# Was it a clone, or a missed opportunity...



## REX (Jan 21, 2009)

or both! You decide.

NorthWestClassicAutoMall - Classic Cars and Trucks for Sale


----------



## SANDU002 (Oct 13, 2004)

Stay away from cars north of the border. I have heard there are registration headaches "bringing a car into the country".


----------



## REX (Jan 21, 2009)

Can't be much worse than bringing a car "out" of California... I've been waiting 2 months now for my title and registration. All the state workers Schawartzenager laid off must have been from the DMV! They're lucky I've had such crappy weather or I might being going postal!!


----------



## geeteeohguy (Feb 2, 2008)

Rex: you hit the nail on the head. The DMV has laid off much of its "worker bees": the lowere paid clerical workers who actually do MOST of the work.


----------



## geeteeohguy (Feb 2, 2008)

I think it is a clone, but for 15k, maybe a fair deal. It would need a lot to make it "correct: removal of the Chevy wheels, the correct seats, new interior chrome, replacement of the wrong rear end, conversion back to automatic, floor repair from stick conversion, etc. If the seller is hinting that it's a LeMans, he KNOWS it is. If it were a real GTO, (very easy to verify) , he could get a lot more than 15k for it down here. In this economy, I wouldn't mourn the loss.


----------



## 67/04gto (Jan 15, 2005)

i would need documention to be 100 percent,but for 15k its a nice driver.swicth out the chevy rallys and then just ride


----------



## REX (Jan 21, 2009)

67/04gto said:


> i would need documention to be 100 percent,but for 15k its a nice driver.swicth out the chevy rallys and then just ride


:agree

Nice looking car for 15K. I think the buyer got a good deal for a driver regardless of the heritage!


----------



## Too Many Projects (Nov 15, 2008)

REX said:


> :agree
> 
> Nice looking car for 15K. I think the buyer got a good deal for a driver regardless of the heritage!


:agree...and those Chevy Rally wheels really set it off......


----------



## teamwoody72 (May 23, 2008)

great deal if a goat, the chevy wheels on a goat give me diarhea...lol.. how the hell do you spell diarhea...


----------



## Too Many Projects (Nov 15, 2008)

teamwoody72 said:


> how the hell do you spell diarhea...


With "spell check"......:rofl:


----------



## Rukee (Feb 8, 2007)

I'd look like an idiot without spell check!!! 





...wait, I do anyway!:rofl::cheers


----------

**ACTIONS TO TAKE**
**a.** Please list each distinct username that posts in the thread about the possible clone car.
**b.** Write out the thread from "Can't be much" up to and including "being going postal!!", word for word.
The listing that comes next is material separate from the thread.

**RECORDED INFORMATION**
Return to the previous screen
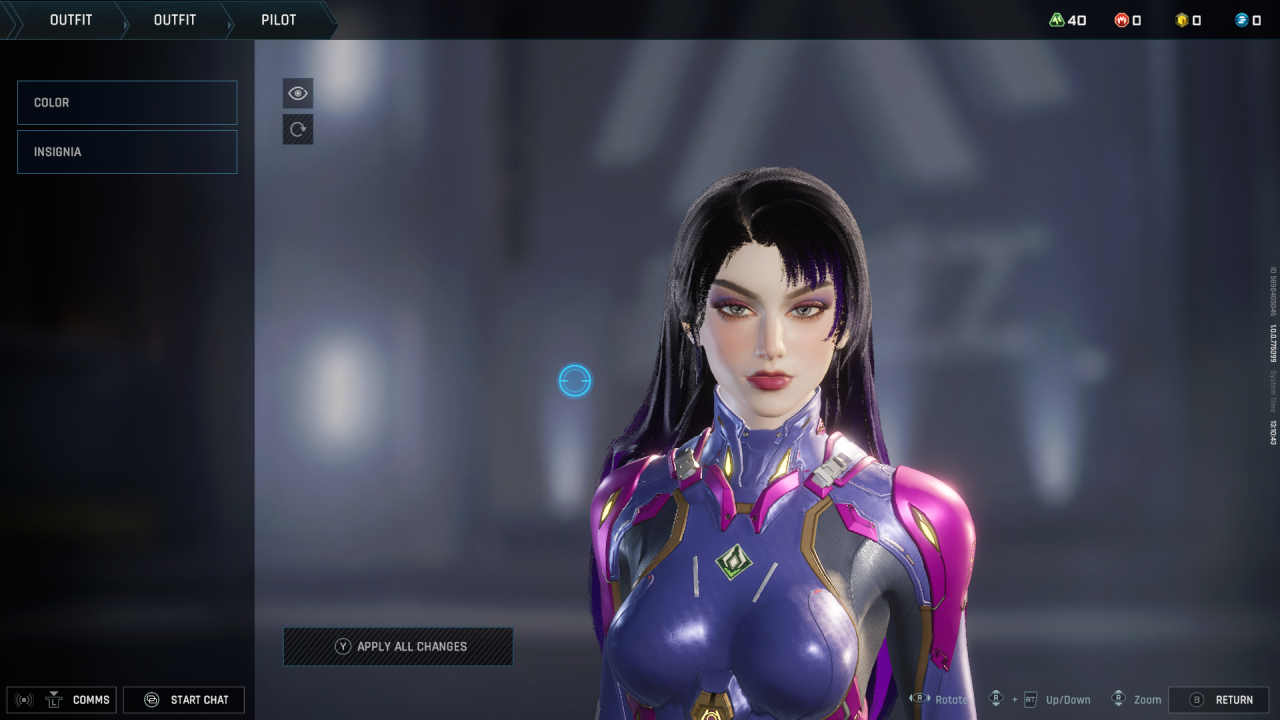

**SOLUTIONS TO THE EXERCISE**
**a.**
REX
SANDU002
geeteeohguy
67/04gto
Too Many Projects
teamwoody72
Rukee

**b.**
Can't be much worse than bringing a car "out" of California... I've been waiting 2 months now for my title and registration. All the state workers Schawartzenager laid off must have been from the DMV! They're lucky I've had such crappy weather or I might being going postal!!